___ Listed entries
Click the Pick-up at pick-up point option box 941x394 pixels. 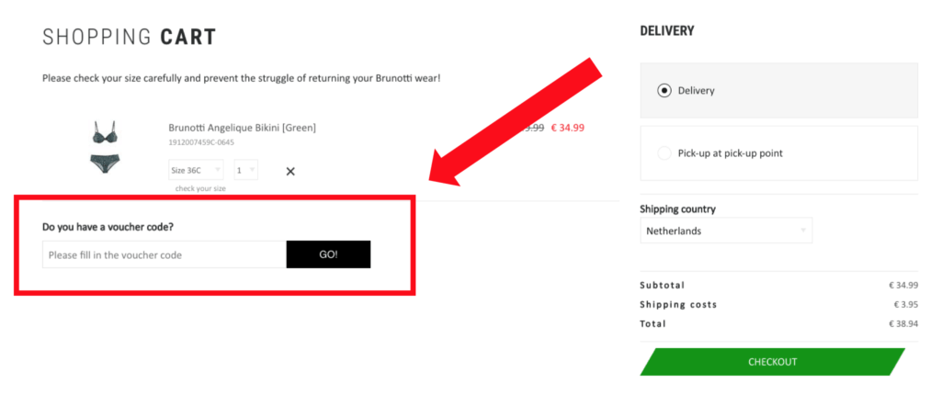pyautogui.click(x=779, y=153)
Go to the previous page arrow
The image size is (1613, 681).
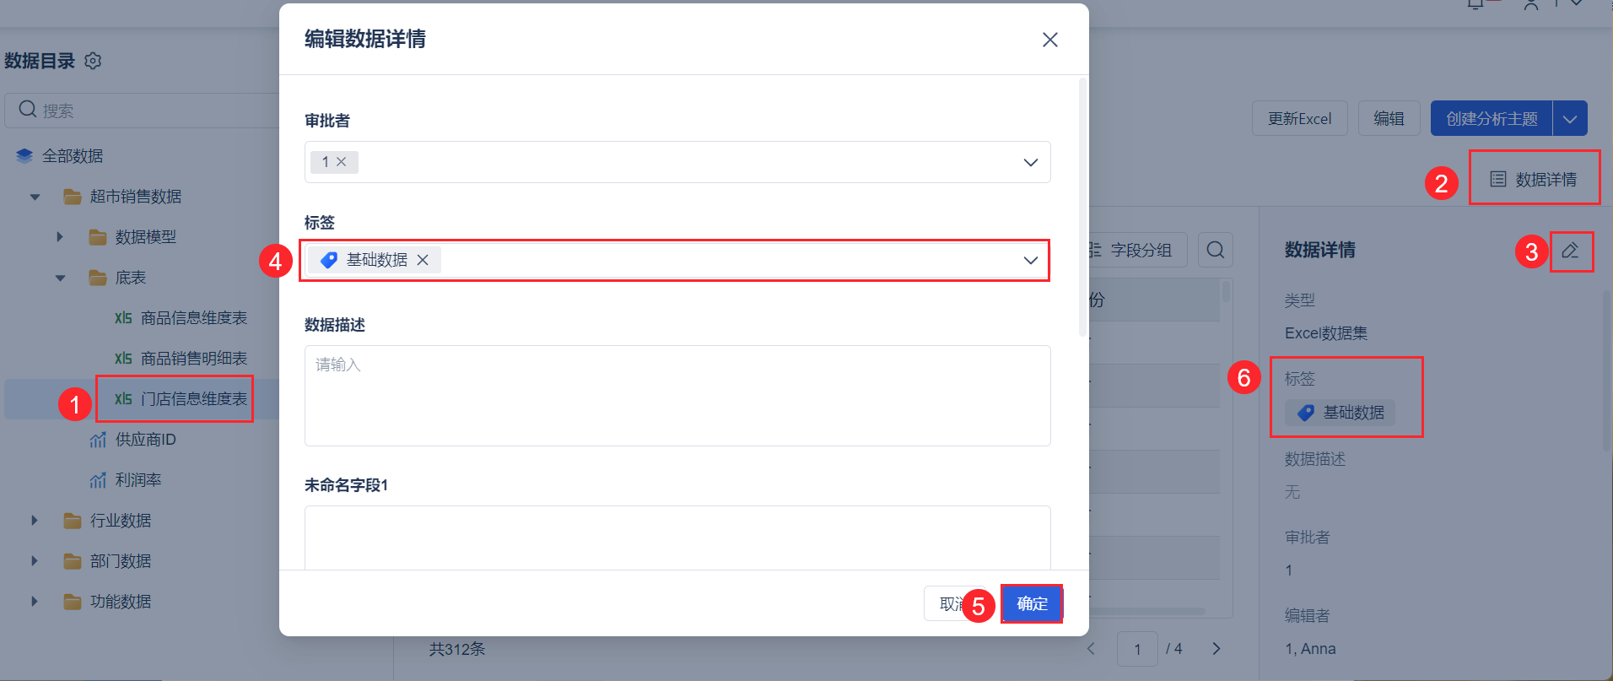(x=1092, y=649)
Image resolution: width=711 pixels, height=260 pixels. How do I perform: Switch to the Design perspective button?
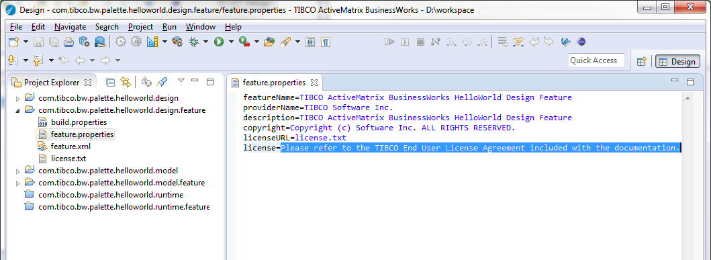[677, 62]
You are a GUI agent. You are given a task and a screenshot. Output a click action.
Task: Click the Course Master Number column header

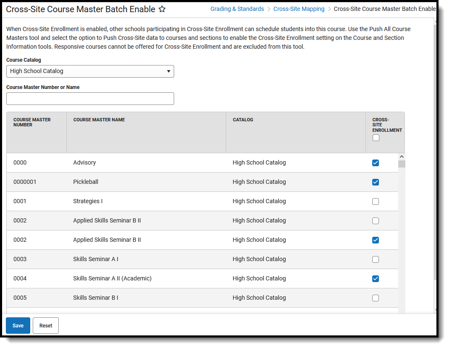click(x=32, y=122)
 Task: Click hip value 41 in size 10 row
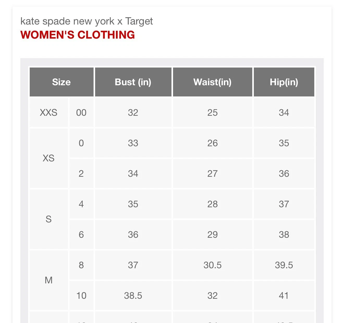click(x=284, y=296)
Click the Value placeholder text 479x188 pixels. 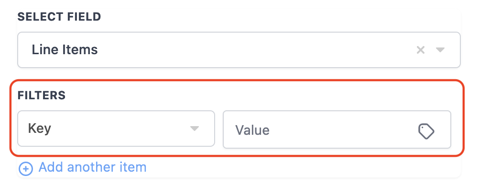coord(252,130)
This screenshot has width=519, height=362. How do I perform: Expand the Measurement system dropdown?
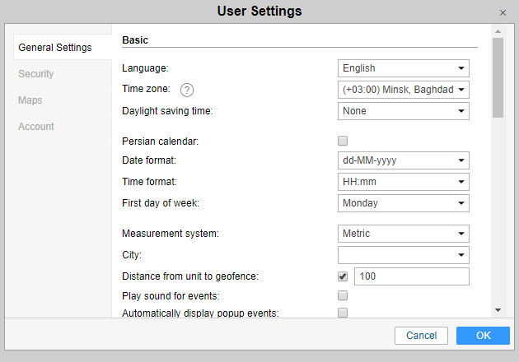tap(403, 234)
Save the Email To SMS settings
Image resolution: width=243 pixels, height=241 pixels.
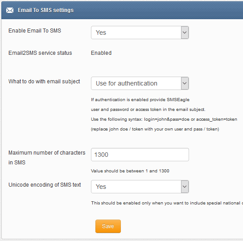point(108,226)
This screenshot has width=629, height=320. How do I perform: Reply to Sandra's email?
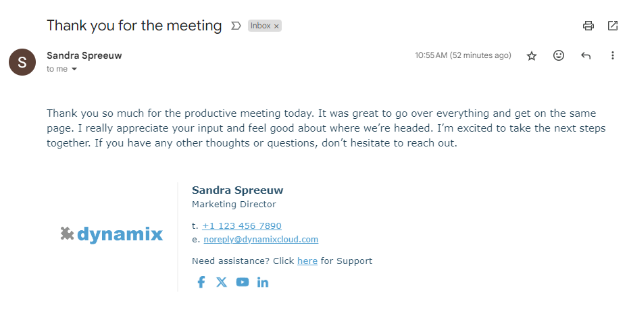click(586, 56)
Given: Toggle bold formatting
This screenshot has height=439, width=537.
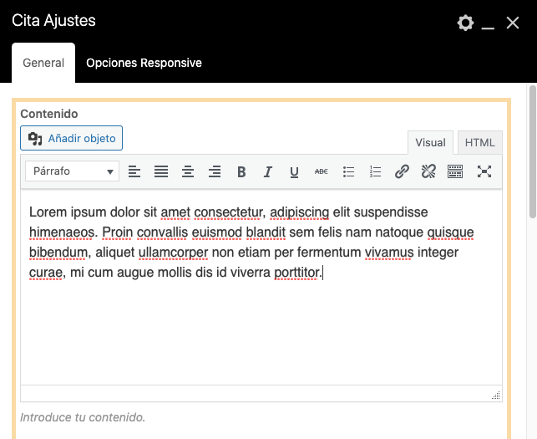Looking at the screenshot, I should point(241,171).
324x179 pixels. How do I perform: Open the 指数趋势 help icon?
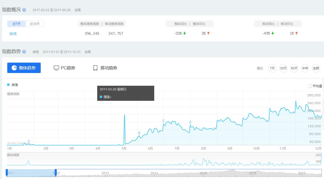tap(24, 52)
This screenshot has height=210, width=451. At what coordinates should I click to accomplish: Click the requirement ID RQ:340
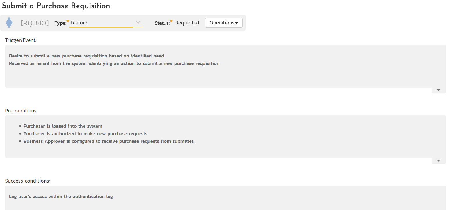click(x=35, y=23)
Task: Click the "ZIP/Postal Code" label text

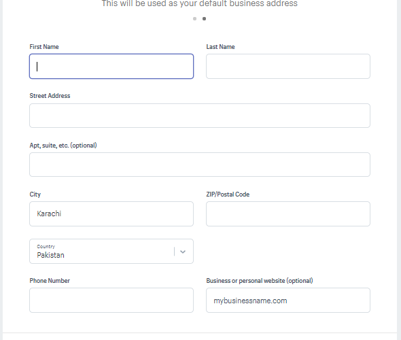Action: [x=228, y=194]
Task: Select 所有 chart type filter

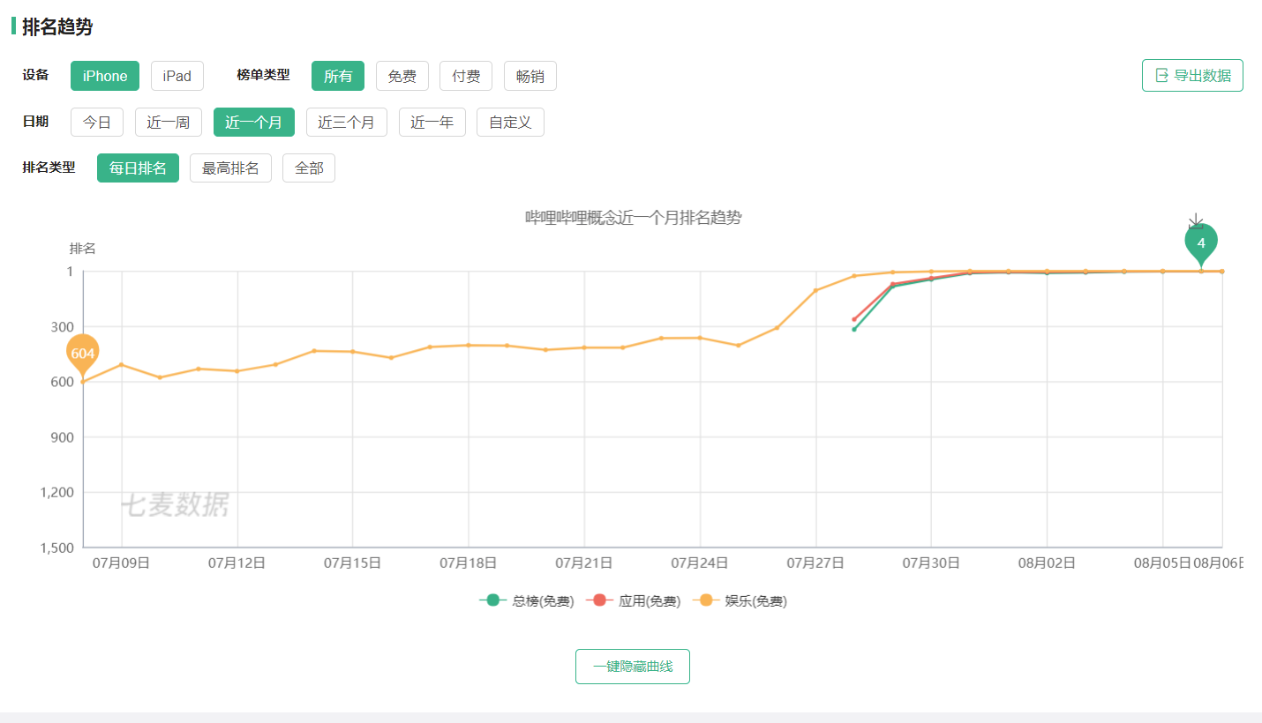Action: coord(338,76)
______
-- Required work --
Copy the items exactly, from the line containing "Save the Email To SMS settings" through the end of the items, including both ends. Leave the pictures out of your copy.

-- Complete response --
Save the Email To SMS settings
Image resolution: width=243 pixels, height=241 pixels.
point(108,226)
This screenshot has width=629, height=320. How do I perform: Reply to Sandra's email?
click(586, 56)
Given: Toggle bold formatting
This screenshot has height=439, width=537.
Looking at the screenshot, I should point(241,171).
324x179 pixels. How do I perform: Open the 指数趋势 help icon?
tap(24, 52)
This screenshot has height=210, width=451. At what coordinates should I click to accomplish: Click the requirement ID RQ:340
click(x=35, y=23)
Task: Click the "ZIP/Postal Code" label text

Action: [x=228, y=194]
Task: Select 所有 chart type filter

Action: coord(338,76)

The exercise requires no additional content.